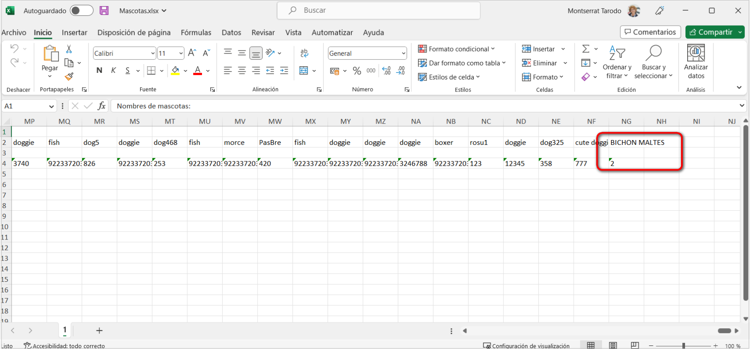Open Analizar datos tool
Viewport: 750px width, 349px height.
pos(696,62)
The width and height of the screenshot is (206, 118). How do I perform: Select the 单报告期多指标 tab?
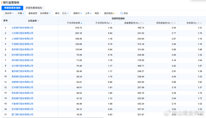click(13, 8)
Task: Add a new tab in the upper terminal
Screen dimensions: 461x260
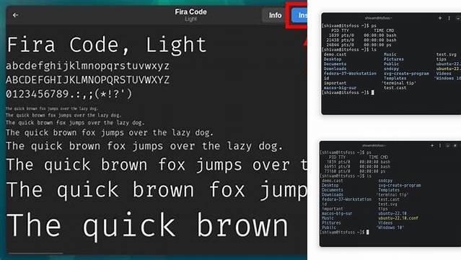Action: click(440, 18)
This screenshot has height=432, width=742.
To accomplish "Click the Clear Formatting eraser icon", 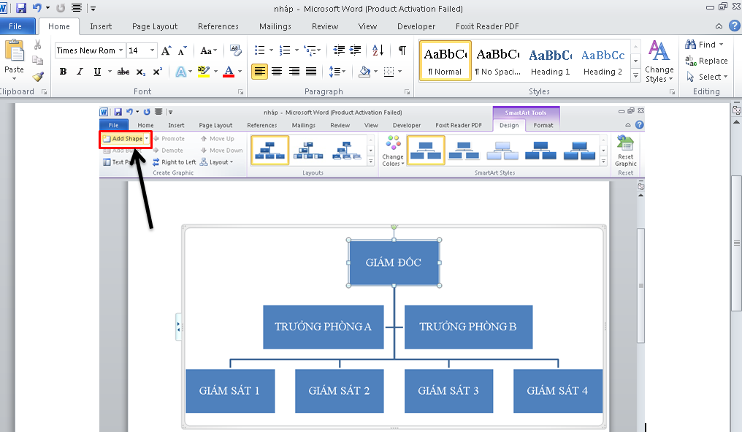I will coord(235,50).
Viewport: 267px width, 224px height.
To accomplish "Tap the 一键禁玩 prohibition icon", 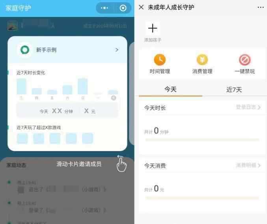I will [245, 60].
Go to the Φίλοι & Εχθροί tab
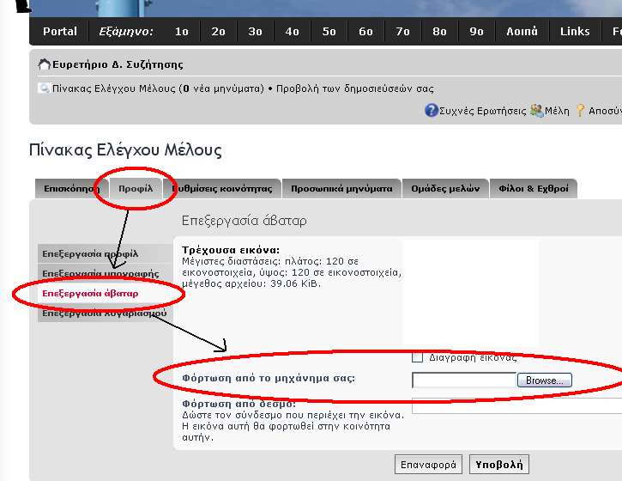Image resolution: width=622 pixels, height=481 pixels. click(534, 188)

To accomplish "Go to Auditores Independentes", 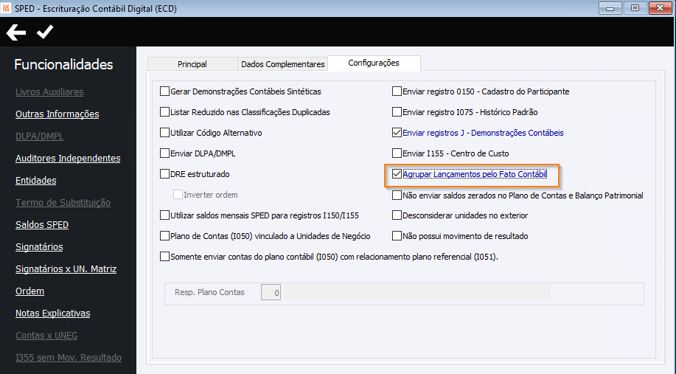I will [68, 159].
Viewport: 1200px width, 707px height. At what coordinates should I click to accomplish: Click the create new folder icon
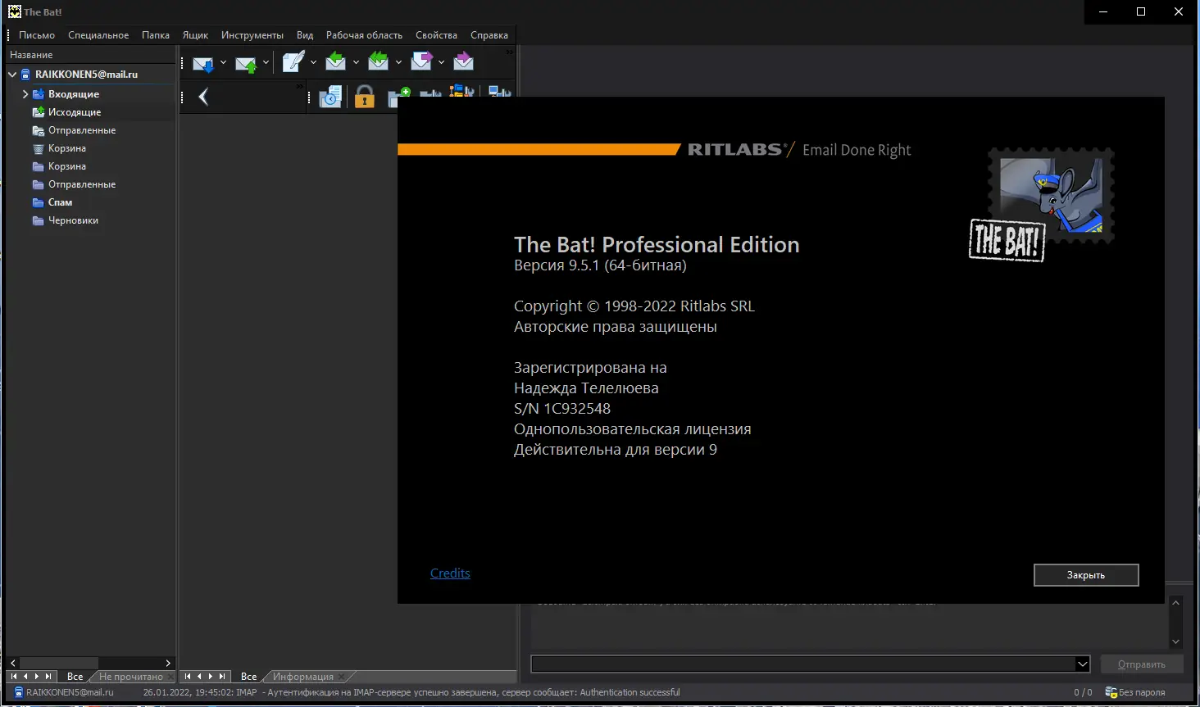coord(397,97)
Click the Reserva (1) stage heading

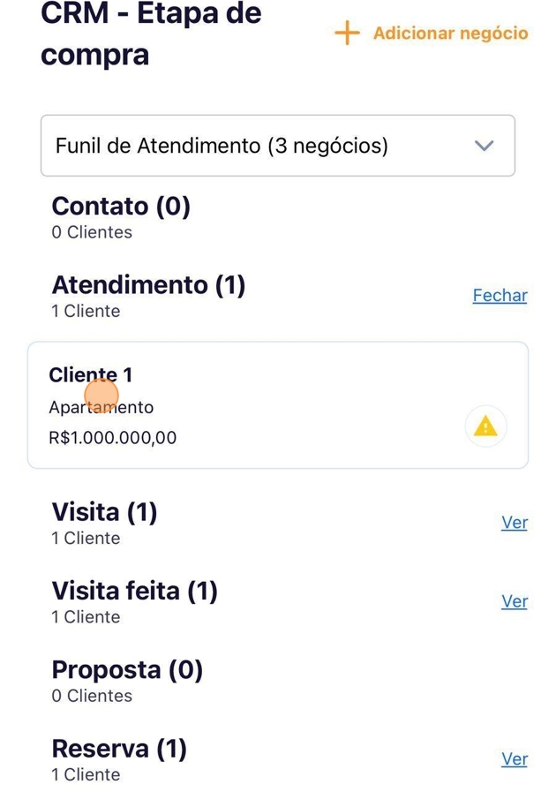(x=119, y=749)
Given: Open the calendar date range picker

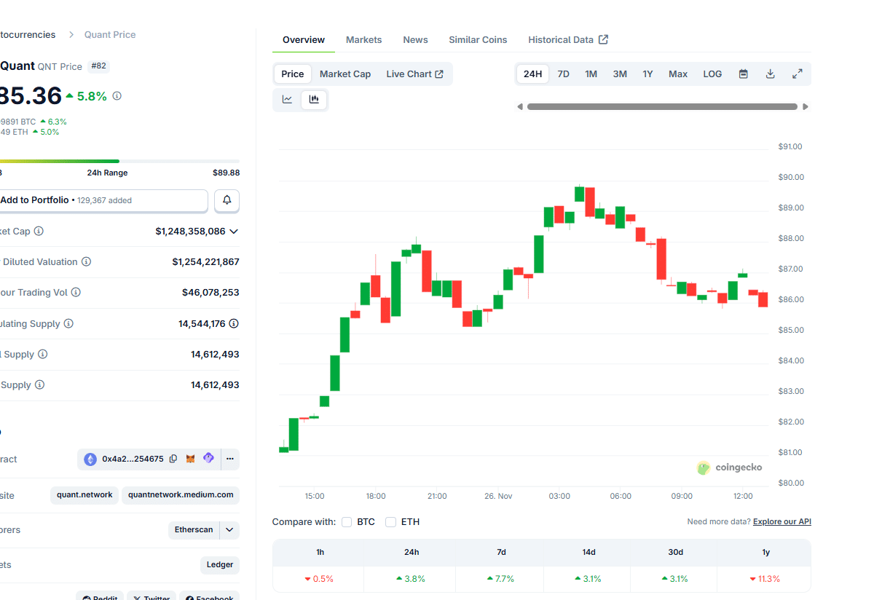Looking at the screenshot, I should (743, 74).
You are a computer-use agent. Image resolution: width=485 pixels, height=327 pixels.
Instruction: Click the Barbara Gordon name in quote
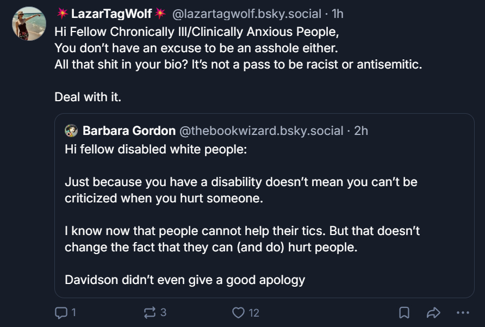pyautogui.click(x=129, y=131)
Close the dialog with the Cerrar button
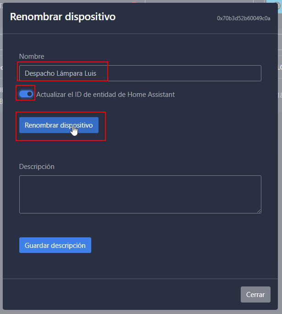 pos(255,294)
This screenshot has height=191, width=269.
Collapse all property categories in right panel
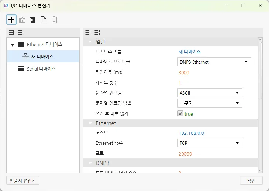97,33
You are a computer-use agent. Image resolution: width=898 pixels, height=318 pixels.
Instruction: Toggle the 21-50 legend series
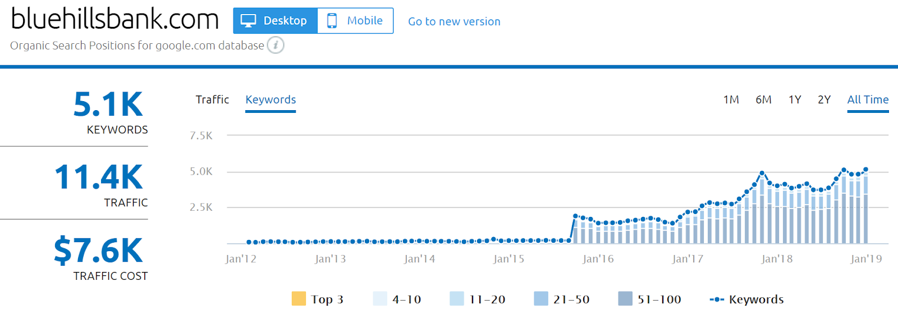click(x=562, y=299)
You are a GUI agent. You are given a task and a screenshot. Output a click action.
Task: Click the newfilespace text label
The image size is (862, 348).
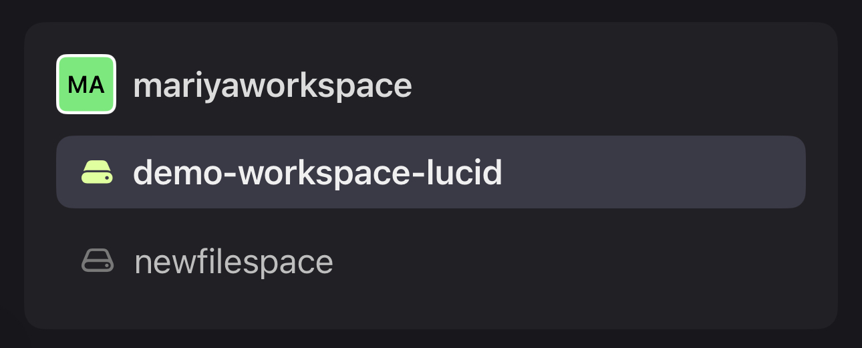(x=234, y=262)
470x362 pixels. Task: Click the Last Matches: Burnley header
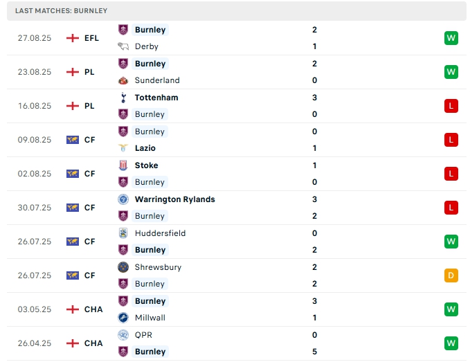point(61,11)
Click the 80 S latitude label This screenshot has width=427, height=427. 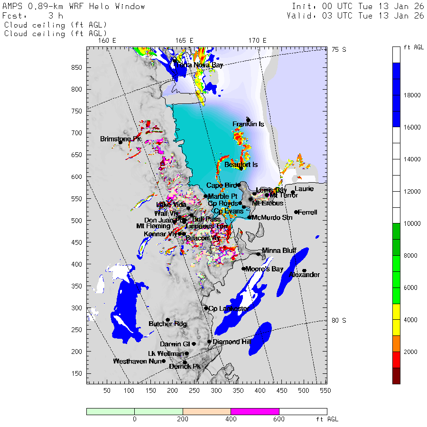point(339,320)
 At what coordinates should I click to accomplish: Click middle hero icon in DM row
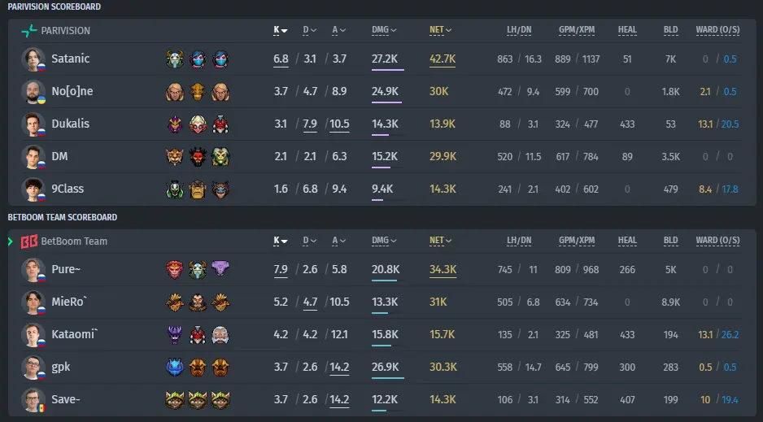click(x=198, y=157)
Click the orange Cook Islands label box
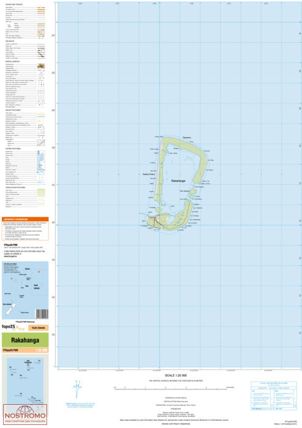 pos(38,328)
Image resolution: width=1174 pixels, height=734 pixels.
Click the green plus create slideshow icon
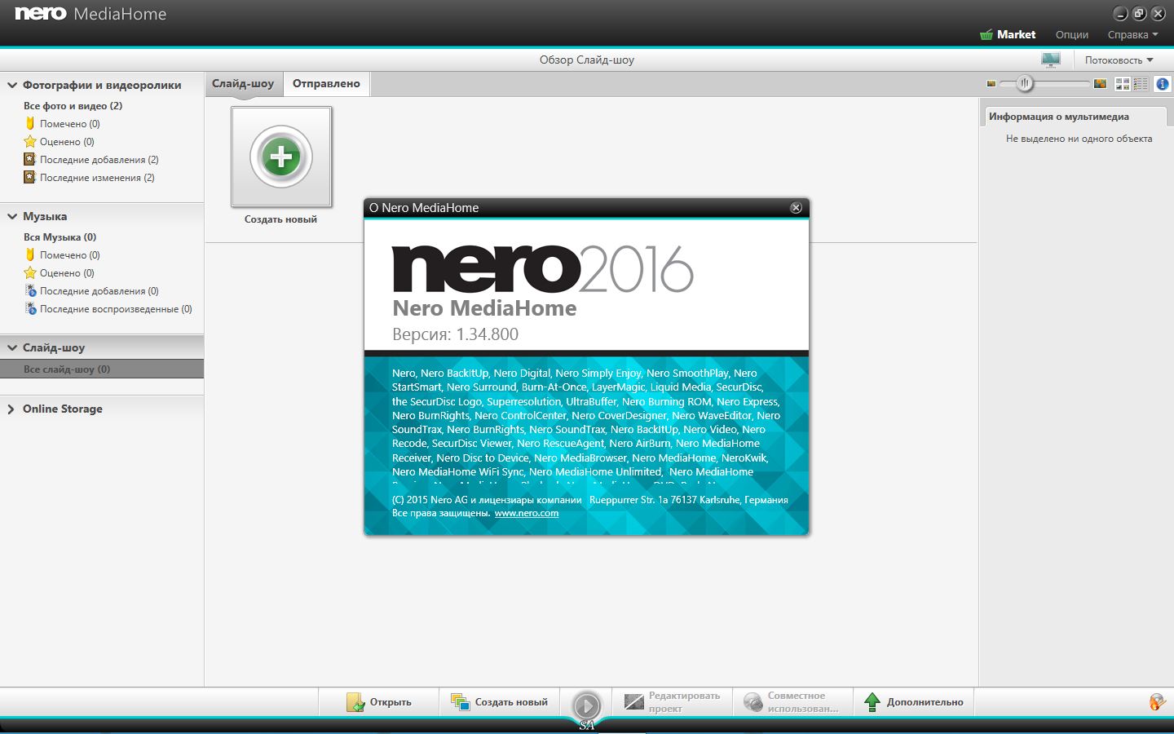coord(280,157)
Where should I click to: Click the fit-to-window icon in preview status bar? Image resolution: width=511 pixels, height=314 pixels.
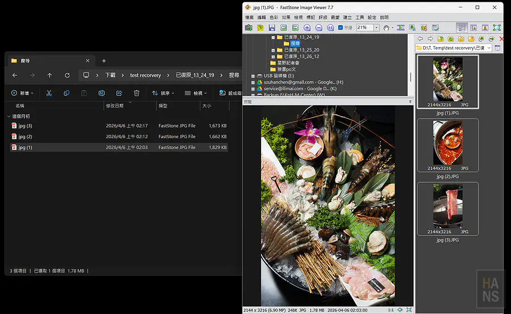400,310
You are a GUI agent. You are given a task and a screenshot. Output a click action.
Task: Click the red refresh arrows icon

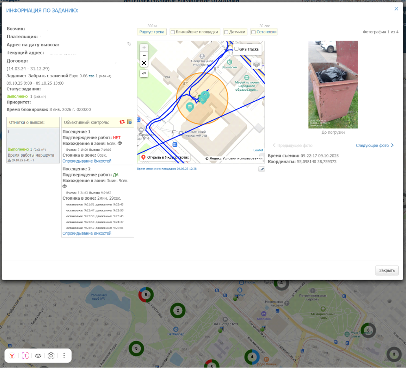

REQUIRED WORK: Transcribe the listing above exactly, but only from the line with "The width and" through the line with "This screenshot has height=432, width=742.". Include both of those lines and omit the pictures.

OUTPUT BELOW:
The width and height of the screenshot is (206, 118). How do I perform: Select the 单报告期多指标 tab?
click(13, 8)
Task: Add a new tab in the upper terminal
Screen dimensions: 461x260
Action: click(440, 18)
This screenshot has height=432, width=742.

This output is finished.